- **TO BE DONE**
Write out everything in the piece on old-school marketing tactics from "So if global" down to "relevant right now.", word for word.

- **SOURCE TEXT**
====

Modern marketing didn’t just come out of nowhere. It built on what came before.

Segmentation. Retargeting. A/B testing. None of this stuff just fell from the sky fully formed in the year 2010. Of course, if you paid attention to the way people talk about these tactics online, you’d be forgiven for thinking they did!

Everything we take for granted about marketing today evolved from decades, sometimes even centuries, of real-world experimentation. And ironically, our current marketing technology is finding novel ways to break down, so old ideas are becoming new again.

Privacy laws are getting tighter. Browsers are blocking cookies and pixels are not firing like they used to. Conversion tracking and attribution systems that used to feel bulletproof are crumbling before our eyes.

If you’ve felt like it’s getting harder to measure what’s working, you’re not imagining things.

That’s why history matters so much. Long before Meta and Google controlled the marketing funnel, marketers were solving many of the same problems.

They found ways to reach the right people, test their creative, build loyalty, and prove the value of their work. And they did this without smartphones, browsers, or even computers.

So if global privacy regulations like GDPR or CCPA, or VPNs, or ad blockers have you feeling confused on how to do your job, take heart. Marketers even 20 years ago didn’t have perfect tracking and they learned how to measure results all the same.

They didn’t fly blind—they just used different tools. They had their ways of reaching the right people, crafting the right messages, and distributing them ways that got the results they wanted.

There’s no reason we can’t blow the dust off some of those old tools and use them ourselves.

In this post, I’d like to talk about 12 old-school marketing tactics (many of which are still in wide use) and why they’re feeling very relevant right now.

Like what you’re reading so far? Subscribe for more!

1. Direct mail

Before email, there was direct mail, and it was every bit as sophisticated.

Marketers bought targeted lists from brokers, personalized mailers by ZIP code or interest, and printed response codes to track what worked. It was expensive, but it worked. Mail could be segmented, tested, and tracked.

====

- **DATA SEGMENT**
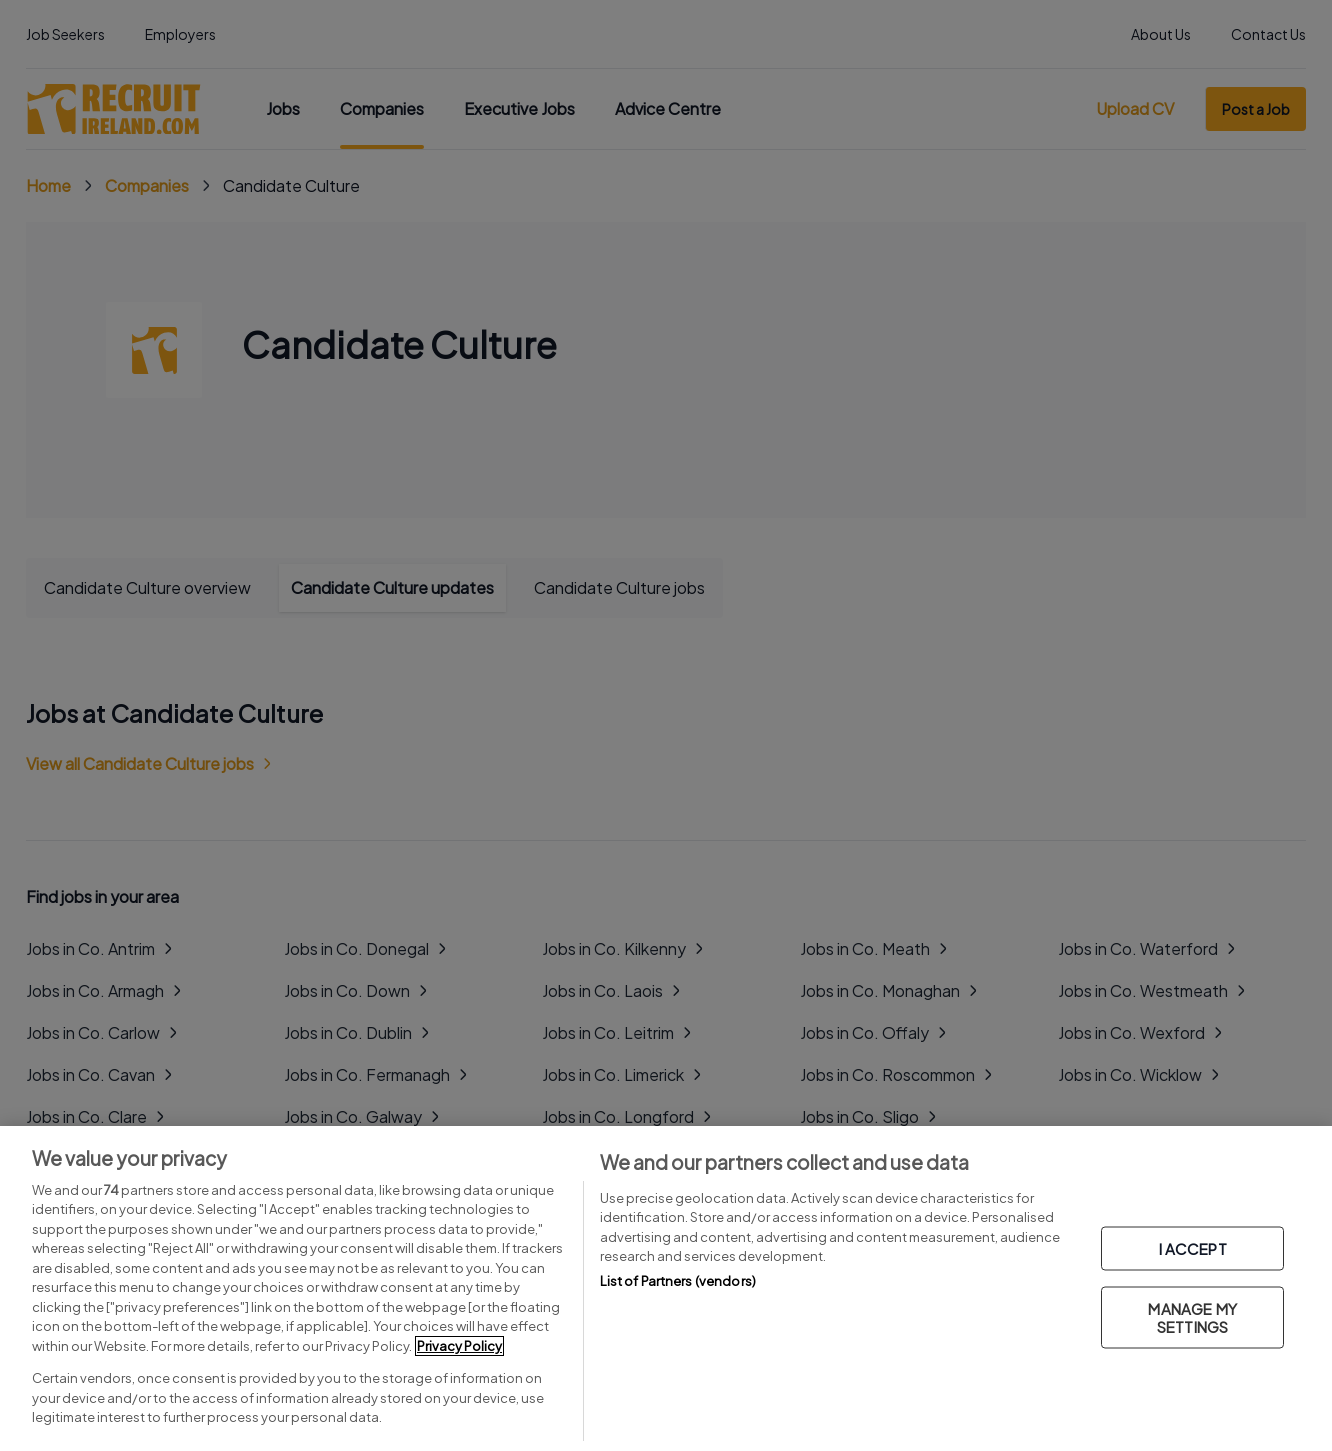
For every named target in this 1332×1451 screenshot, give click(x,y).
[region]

====

- **ANSWER TO THE TASK**
So if global privacy regulations like GDPR or CCPA, or VPNs, or ad blockers have you feeling confused on how to do your job, take heart. Marketers even 20 years ago didn’t have perfect tracking and they learned how to measure results all the same.

They didn’t fly blind—they just used different tools. They had their ways of reaching the right people, crafting the right messages, and distributing them ways that got the results they wanted.

There’s no reason we can’t blow the dust off some of those old tools and use them ourselves.

In this post, I’d like to talk about 12 old-school marketing tactics (many of which are still in wide use) and why they’re feeling very relevant right now.